== Document extract

Can Syria and Libya finally forge an effective alliance?

by Paul Iddon

On a tactical level, the Syrian civil war is increasingly being exported to Libya, where thousands of Syrian men have been recruited during the last year for Libya’s warring sides. Turkey sent former rebels who fought in Syria against the Assad regime to fight under the banner of the UN-recognized Government of National Accord (GNA). They make up the majority of Syrian-descended fighters in Libya. According to USAFRICOM, Turkey deployed between 3,500 and 3,800 Syrian fighters to Libya during the first three months of 2020. On the other hand, Syrian soldiers recruited by Russia are fighting on the side of General Khalifa Haftar’s Libyan National Army (LNA). According to relatives of these soldiers, many of them had served in the pro-Assad National Defense Forces and were told they were going to guard oil installations in Libya. However, this could also be an excuse, because mercenary service in Libya – no matter which side – is frowned upon in the Syrian public despite the lucrative financial opportunities. USAFRICOM even assumes that the 300-400 Syrian fighters on the LNA side are former Syrian opposition rebels who agreed to fight in Libya in exchange for $1,000 per month and clemency from the Assad regime. (Kareem Fahim and Zakaria Zakaria, “These Syrian Militiamen Were Foes in Their Civil War. Now They Are Battling Each Other in Libya“, Washington Post, June 25, 2020).

====

Stated exercise: Resume the article on Syrian fighters in Libya's war, picking up right after its final sentence.

== Supplied records

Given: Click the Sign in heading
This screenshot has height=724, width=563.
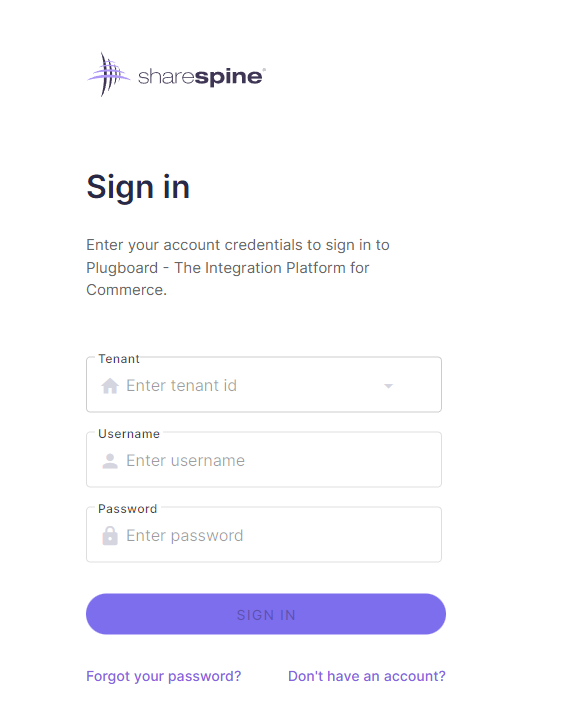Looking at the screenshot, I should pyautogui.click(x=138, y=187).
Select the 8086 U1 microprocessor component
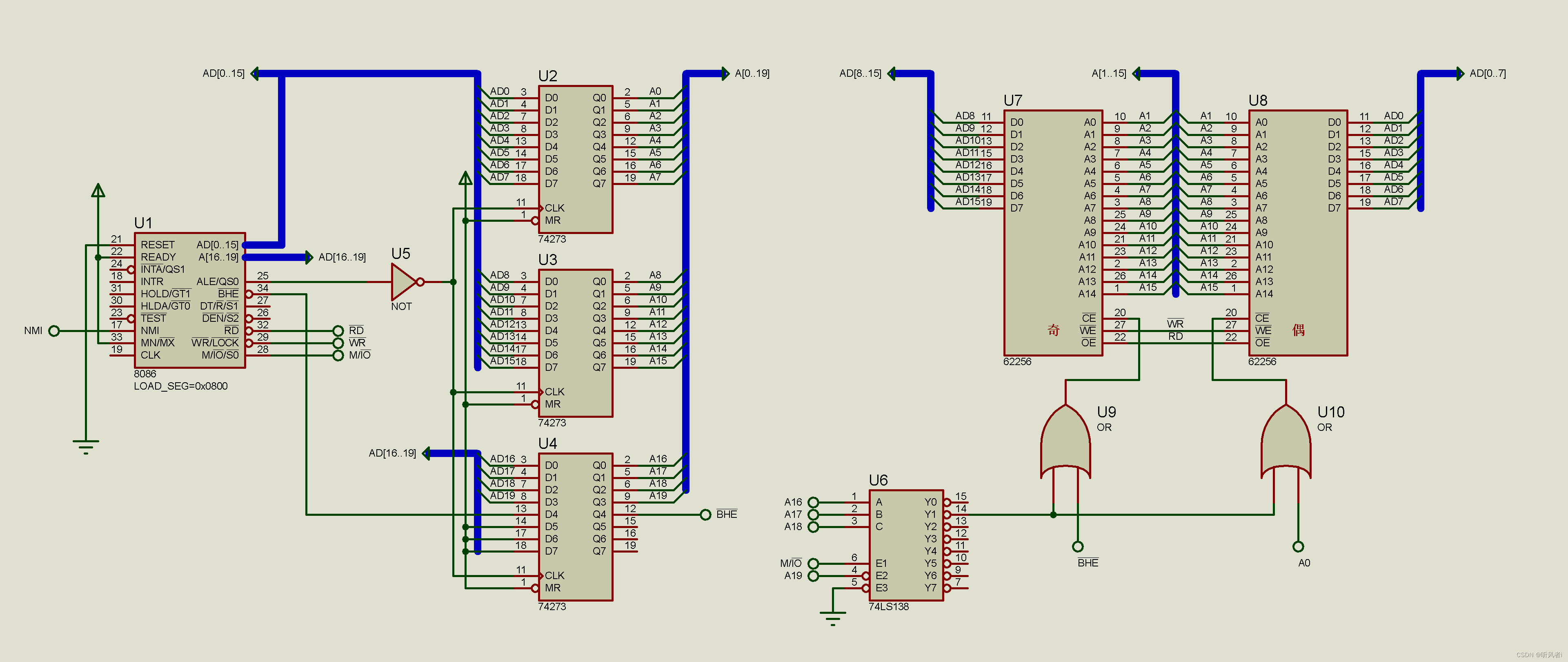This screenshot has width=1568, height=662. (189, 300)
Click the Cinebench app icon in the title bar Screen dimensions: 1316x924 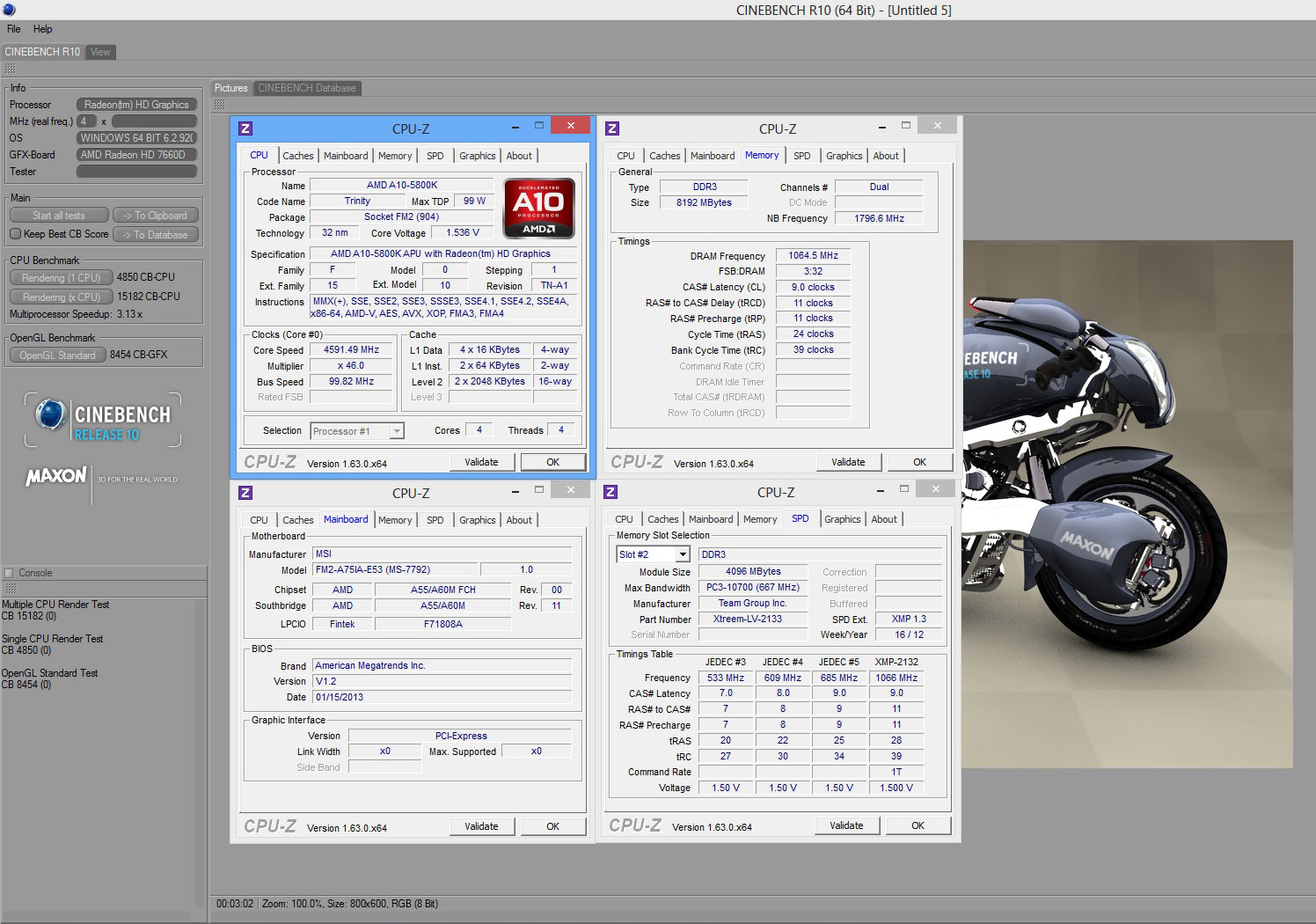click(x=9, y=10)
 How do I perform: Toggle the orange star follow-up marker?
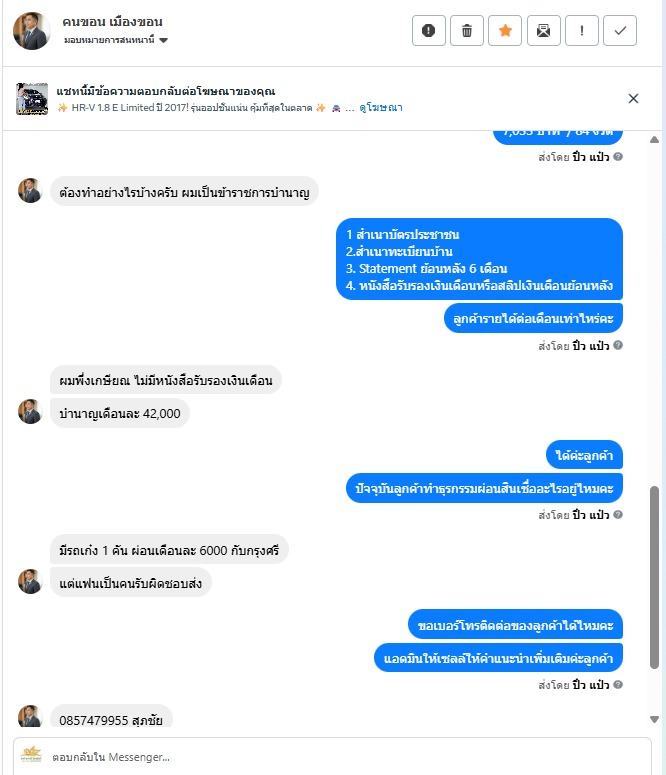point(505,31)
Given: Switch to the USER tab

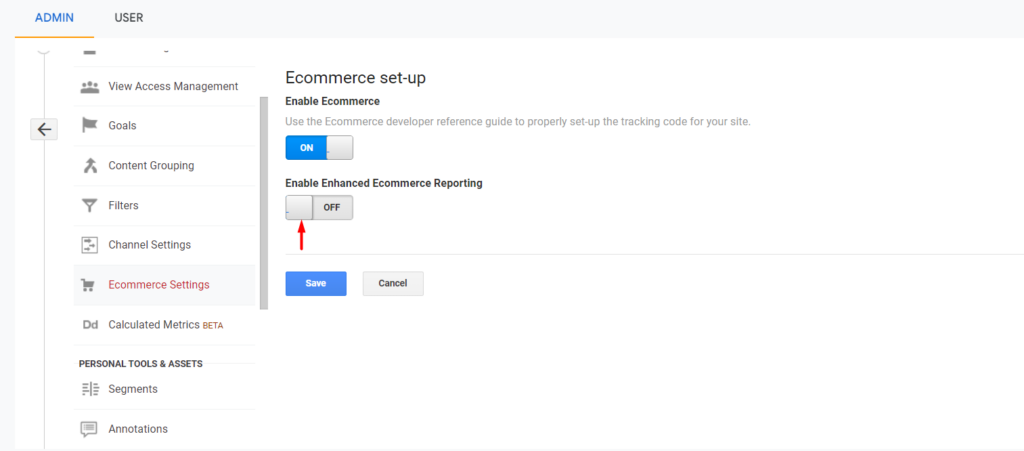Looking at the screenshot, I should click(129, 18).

====

Result of this task:
On the political level, relations between the Assad regime and the LNA are growing, given the increased convergence of interests both share in the region, particularly their mutual opposition to Turkey. In early March 2020, a delegation from the LNA visited Damascus to open an embassy and declared both powers’ joint interest to “confront Turkish interference and aggression against both countries”. (“Assad joins forces with Libya’s rogue general Haftar to combat ‘Turkish aggression’“, The New Arab, March 2, 2020). The visit came as Syrian President Bashar al-Assad was fighting the Turkish military and its militia proxies in Syria’s northwest Idlib governorate in the most severe clashes between Syria and Turkey to date. In Libya, too, the fighting has intensified with Turkey backing the GNA’s “Operation Peace Storm” to help the group push the LNA away from Tripoli. (Paul Iddon, “Peace Storm: Turkey tries to turn the tables in Libya“, Ahval News, April 16, 2020). The UAE, another backer of the LNA, has also been working toward normalizing ties with the Assad regime and supports Turkey’s various opponents in the wider region. It is in this context that relations between Assad and Haftar are increasing. 

(Infographic by TheNewArab, added to this article by offiziere.ch)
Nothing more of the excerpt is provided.